++++ Excerpt

I have spent hours looking online at areas, but obviously you cant tell what that area is like till your out there.
Any recommendations?


----------



## baldilocks (Mar 7, 2010)

Hotspud said:


> Hi Leper,
> I too am/was looking at the Costa del sol purely because of the lovely villages/towns. Estepona, Mijas etc. But yes they do seem pricey areas.
> What is your verdict on Costa Tropical? *I am looking at retiring to Spain and just dont want to end up in an area full of tattooed beer belly brits in sports gear...and the men as well.*
> I plan to sell my property in UK and split it by buying a place to rent out in UK and buy/rent in Spain.
> ...


Stay well away from the Costas, then. Take a look in the Alpujarras.

It can be a good idea to use Google Earth, find a place to look at, select street view and take a virtual tour of the place.


----------



## jimenato (Nov 21, 2009)

baldilocks said:


> Stay well away from the Costas, then. Take a look in the Alpujarras.
> 
> It can be a good idea to use Google Earth, find a place to look at, select street view and take a virtual tour of the place.


Gotta say Baldi - you've been to the wrong bits of the Costas. They're not all like that - not by a long way.

To the OP - Estepona is open in the winter.


----------



## tarot650 (Sep 30, 2007)

baldilocks said:


> Stay well away from the Costas, then. Take a look in the Alpujarras.
> 
> It can be a good idea to use Google Earth, find a place to look at, select street view and take a virtual tour of the place.

++++++++

■ Complete the following:
A) Answer these questions about the thread on retiring to Spain:
(i) Which area does baldilocks suggest looking at instead of the Costas?
(ii) Which town does jimenato say is open in the winter?
(iii) What does Hotspud plan to do with the property in the UK?
B) Revise the part of the retirement thread that begins at the words "Any recommendations?" and stops after "seem pricey areas.", using "Costa Blanca" in place of "Costa del sol".
C) Carry on the thread about retiring to Spain from the point where it stops.
The records have no connection to the retirement thread.

++++ Given entries

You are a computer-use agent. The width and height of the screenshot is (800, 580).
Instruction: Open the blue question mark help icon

++++++++
++++ Given entries

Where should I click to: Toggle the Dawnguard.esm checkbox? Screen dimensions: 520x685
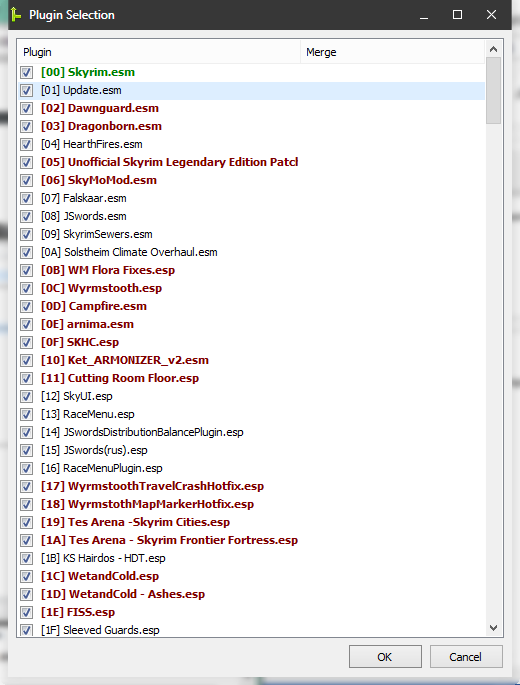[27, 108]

++++++++

■ Task responses:
A)
(i) The Alpujarras.
(ii) Estepona.
(iii) Sell it and split the money by buying a place to rent out in the UK and buying or renting in Spain.

B)
Any recommendations?


----------



## baldilocks (Mar 7, 2010)

Hotspud said:


> Hi Leper,
> I too am/was looking at the Costa Blanca purely because of the lovely villages/towns. Estepona, Mijas etc. But yes they do seem pricey areas.

C)
Hey Baldy,I bet the estate agents on the coast would just love you. jajajaja


----------



## xabiaxica (Jun 23, 2009)

jimenato said:


> Gotta say Baldi - you've been to the wrong bits of the Costas. *They're not all like that - not by a long way*.
> 
> To the OP - Estepona is open in the winter.


Agreed


----------



## baldilocks (Mar 7, 2010)

I very rarely venture there but that is what I have seen.


----------



## danboy20 (Jul 10, 2017)

Give Mijas a try....beautiful area to live.


----------



## Hotspud (Jan 24, 2018)

danboy20 said:


> Give Mijas a try....beautiful area to live.


Hi, Is Mijas as dear as they say?


----------



## tarot650 (Sep 30, 2007)

Hotspud said:


> Hi, Is Mijas as dear as they say?


Mijas covers a fair area.At the end of the day it depends on what your budget is.If you want a big flashy villa on a double plot jajaja?then it's going to cost you but there are still modest town houses around.Although of late there seems to be considerable building work going on.If I was ever looking at that area now I would certainly try and find a private sale as then you can save yourself a few euro's on estate agents fees.Although if I am honest don't know what they are charging nowadays although I would say the area's around Mijas Golf and Mijas village are still expensive.A greeting.


----------



## danboy20 (Jul 10, 2017)

Hotspud said:


> Hi, Is Mijas as dear as they say?



Generally, the closer you get to Marbella, the higher the property prices, but Mijas has more class than Benalmadena - certainly the coastal parts of Benalmadena. Although I like the pueblo area of Benalmadena, and there are some nice properties. 

An area such as Calahonda - for example - has the feeling of a real town, that you can live in all year. I love living here. Lot´s of restaurants - 25 mins to airport - lots of shops. Mijas Pueblo is beautiful, and La Cala is still a lovely town to visit. 

Take a look at the properties in Calahonda or La Cala.....well worth a visit to see what you think.


----------



## DonMarco (Nov 20, 2016)

Grapevine-properties.com


----------



## mrypg9 (Apr 26, 2008)

Hotspud said:


> Hi Leper,
> I am looking at retiring to Spain and just dont want to end up in an area full of tattooed beer belly brits in sports gear...and the men as well.


I had to laugh at that. Do you object to Germans, Swedes etc with tattoos, beer bellies and sports gear? Is it the tattoos, bellies or sports gear you find distasteful?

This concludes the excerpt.